The Detectives

At Nissan's seven Field Quality Centers around the world, engineers work tirelessly to find faults, and fix them.

The walls of the room are covered with facts, figures, graphs and grainy photographs of the scene of the crime, and on tables around the walls lie burned-out air cleaners, upholstery that has turned to powder, and engine parts cut in half so their innermost workings can be inspected.

But this is not the operations room of the local police department, but rather the entrance hall to Nissan's Field Quality Center.

The shocking exhibit of 30 or more broken or faulty vehicle parts and components are on display for anyone to view. Not only suppliers, but any visitor is free to browse a collection that puts much that Nissan has to regret over the years on show for all the world to see.

The thinking behind such transparency comes from Nissan's firm conviction that they must never make the same mistake twice

Of course, it is a huge problem that errors were made in the first place. But what is even more important is what happens next. How to deal with the problem swiftly, and put things right. And more, how to ensure that new models will not be subject to the same mistakes.

When a vehicle with a fault is sent to the center, the staff will gather together to inspect it.

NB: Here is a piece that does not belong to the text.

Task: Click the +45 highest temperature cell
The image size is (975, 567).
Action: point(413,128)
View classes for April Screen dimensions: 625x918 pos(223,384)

These are the FQC "detectives". They go through every single possibility, one by one, however small and irrelevant it might seem, to find the cause of each problem.

The faulty part is placed in a real vehicle, recreating the actual situation where the fault occurred as closely as possible, and the center staff, suppliers, development and manufacturing teams work together to find the cause of the problem, and fix it.

Faulty parts on display in the FQC lobby underline Nissan's firm conviction that they must never make the same mistake twice.

This process of asking "Why?" over and over is called Field Tree Analysis (FTA). Nowadays FTA is done on computers, but it used to be done on paper, and the resulting "tree" could sometimes be as large as several square meters in area.

There are times when the problem seems unsurmountable. For example there was a model that was sent to South America that had trouble starting. It was manufactured in Asia, and exported to several countries, but only in one was there a problem. What was happening to cause problems only there...?

The cause, it turned out, was the rain. Noise from the wipers, which should have had no relation at all to the starting mechanism, was damaging the diodes in the starting system, and causing it to fail.

Like detective work, it takes combing through all the endless possibilities in painstaking detail, and working with every relevant department and supplier, to find the cause of such apparently illogical faults.

The Japanese word "kaizen" has become a world standard for the philosophy of continuous improvement, and the staff at the seven FQCs around the world know that there is no end to their Quality Kaizen.

But the ultimate goal is vehicles with no faults at all, and to that end the detectives are constantly tracking down the culprits, and catching them one by one. At FQC, this determination to achieve the utmost quality, they believe, is the key to maintaining the customers' trust.

LIKE DETECTIVE WORK, IT TAKES COMBING THROUGH ALL THE ENDLESS POSSIBILITIES IN PAINSTAKING DETAIL.

At FQC, the center staff, suppliers, development and manufacturing teams work together to find the cause of the problem, and fix it.